>> START

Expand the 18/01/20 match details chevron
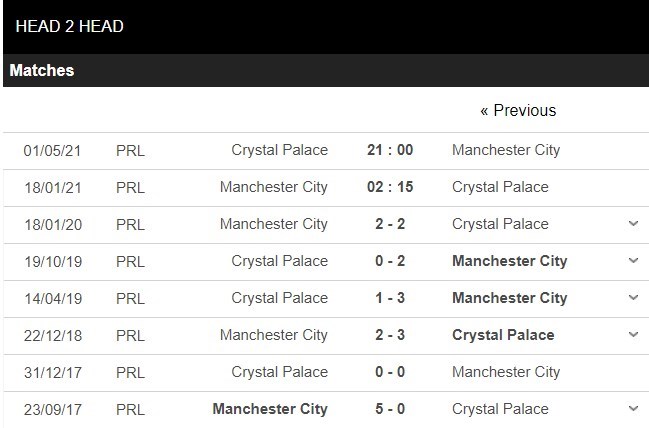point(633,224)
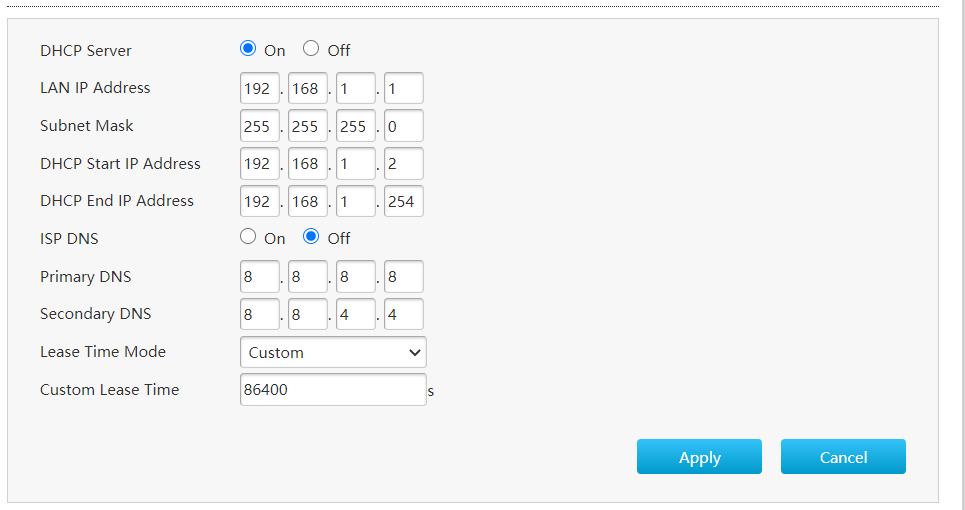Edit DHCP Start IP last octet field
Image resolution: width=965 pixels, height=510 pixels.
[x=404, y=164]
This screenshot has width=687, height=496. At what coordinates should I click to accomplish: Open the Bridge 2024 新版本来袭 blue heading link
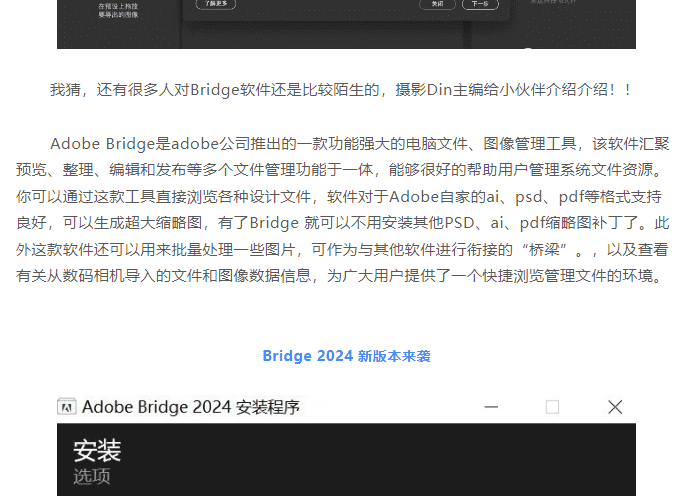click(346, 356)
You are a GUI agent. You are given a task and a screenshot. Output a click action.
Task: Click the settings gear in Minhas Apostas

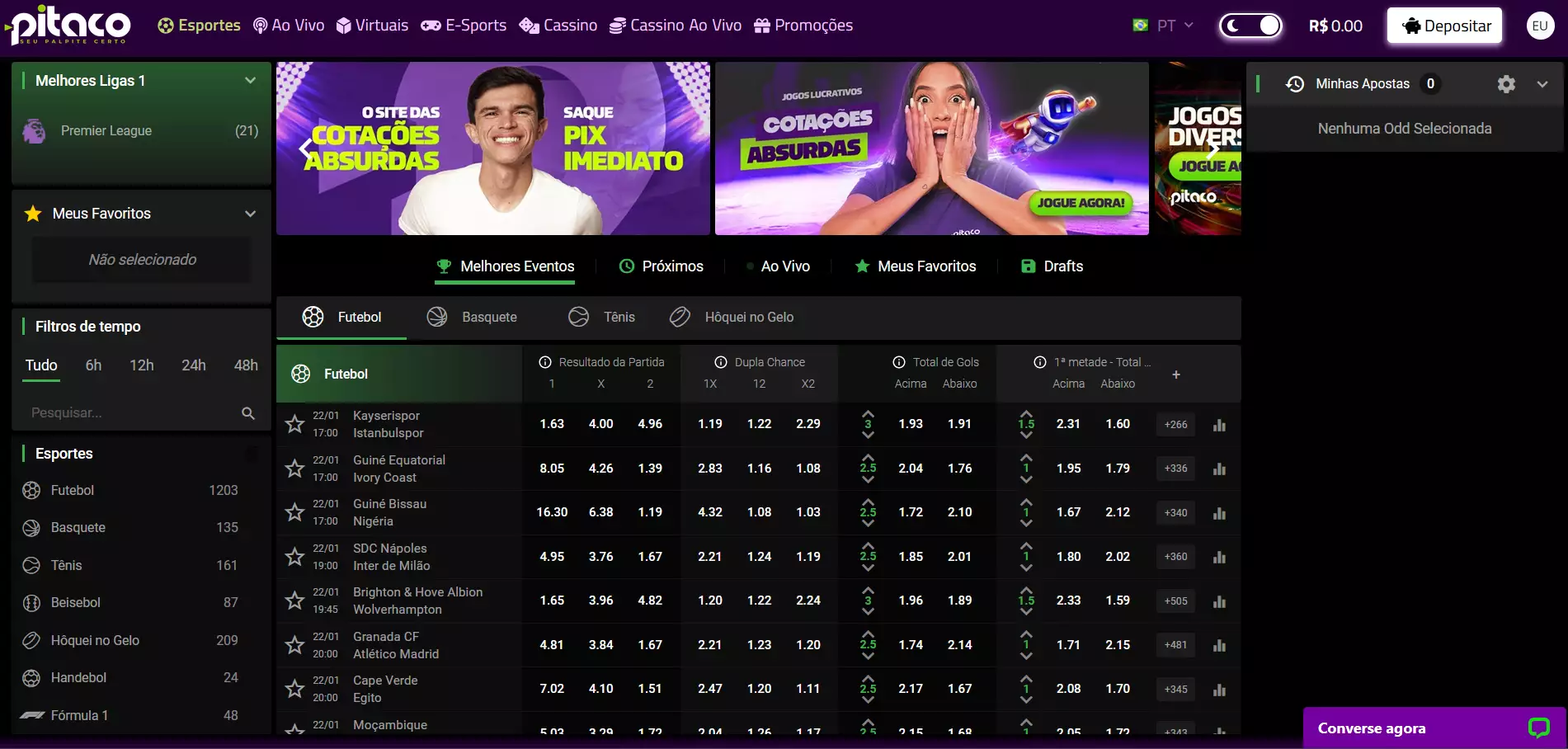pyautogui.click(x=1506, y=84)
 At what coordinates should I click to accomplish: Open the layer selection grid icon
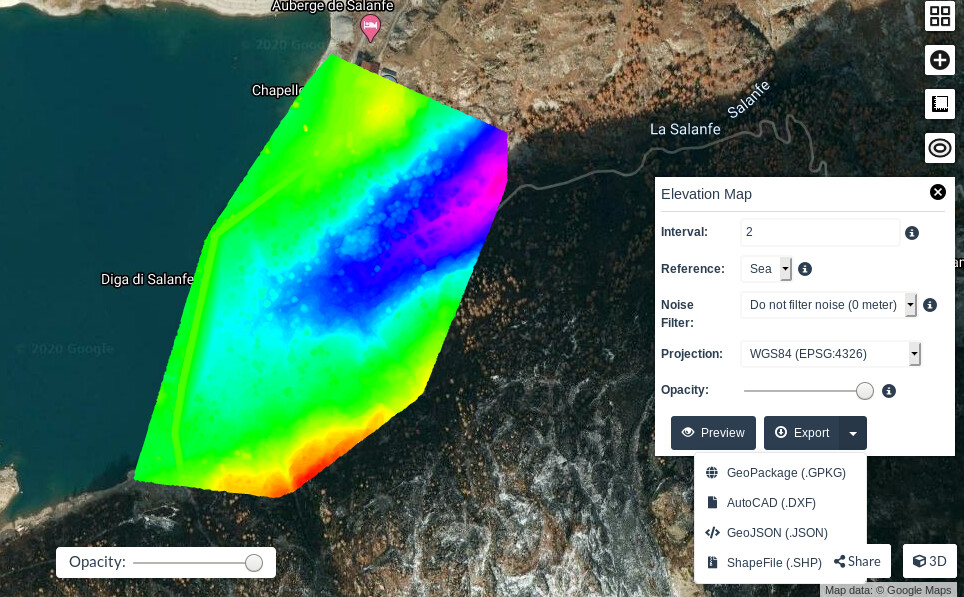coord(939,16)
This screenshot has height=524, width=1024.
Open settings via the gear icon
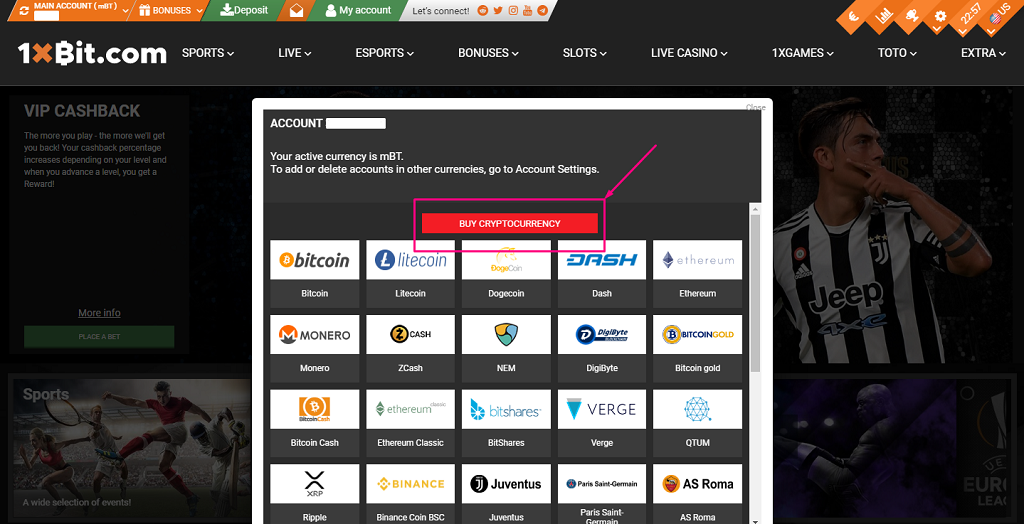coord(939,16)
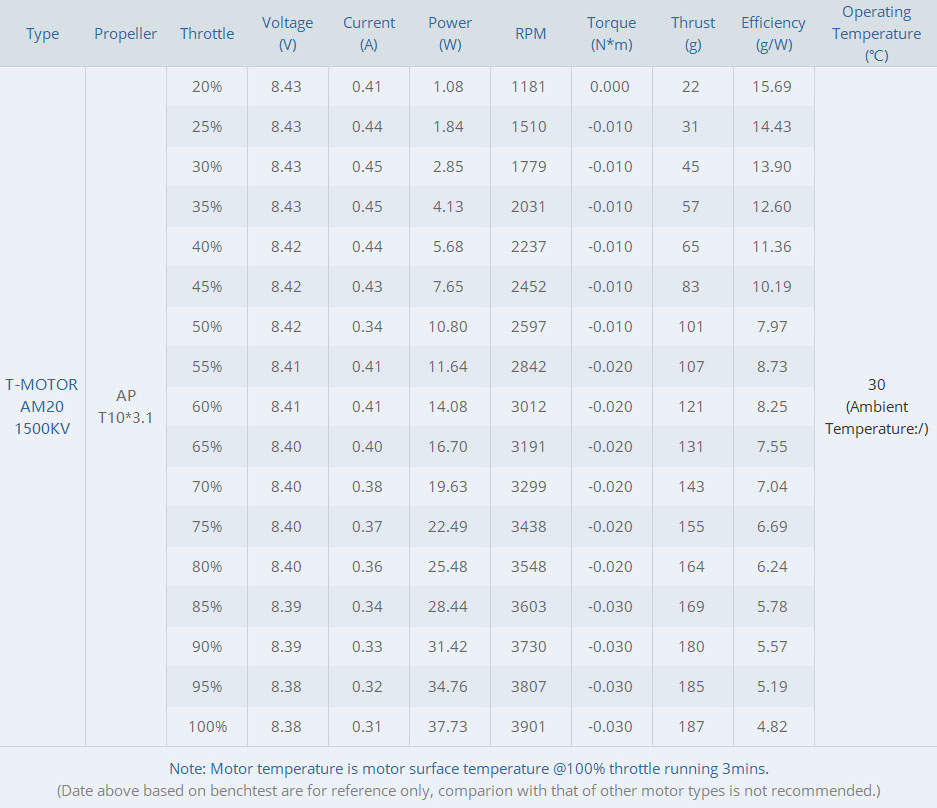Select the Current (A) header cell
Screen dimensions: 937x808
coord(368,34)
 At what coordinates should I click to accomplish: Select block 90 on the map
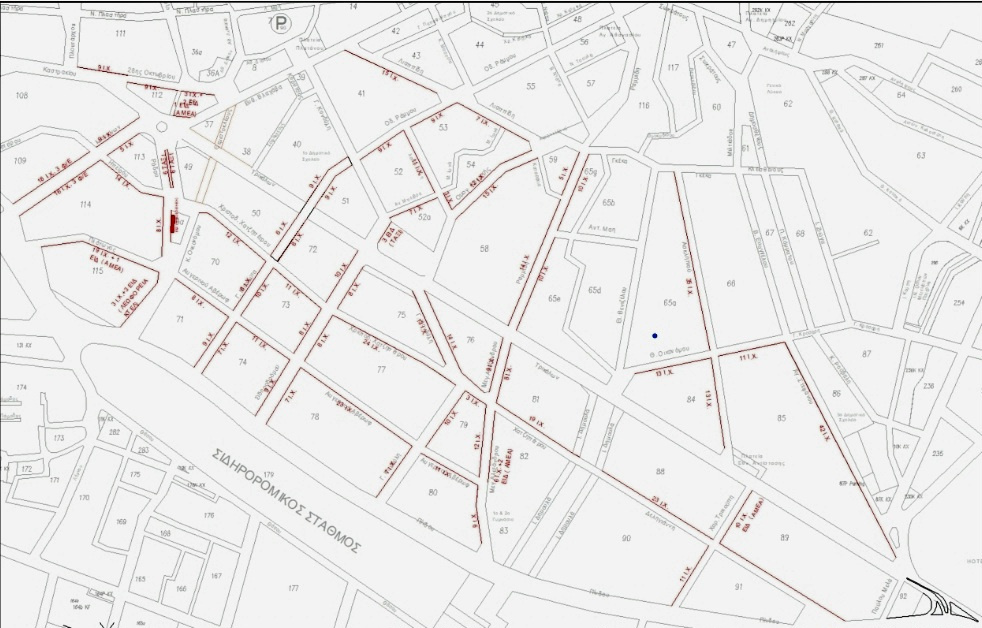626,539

>> END

* _Requirement_:
Copy out every one of the entries above word for word, leaving out the pictures.

* _Solution_:
Expand the 18/01/20 match details chevron
point(633,224)
Edit DHCP Start IP last octet field
Image resolution: width=965 pixels, height=510 pixels.
[x=404, y=164]
This screenshot has width=687, height=496. At what coordinates should I click to accomplish: Open the Bridge 2024 新版本来袭 blue heading link
click(346, 356)
You are a GUI agent. You are given a task and a screenshot. Output a click action.
Task: Click the settings gear in Minhas Apostas

pyautogui.click(x=1506, y=84)
 At what coordinates should I click to accomplish: Open the layer selection grid icon
coord(939,16)
This screenshot has height=524, width=1024.
Open settings via the gear icon
coord(939,16)
Select the Current (A) header cell
Screen dimensions: 937x808
coord(368,34)
 At what coordinates should I click to accomplish: Select block 90 on the map
626,539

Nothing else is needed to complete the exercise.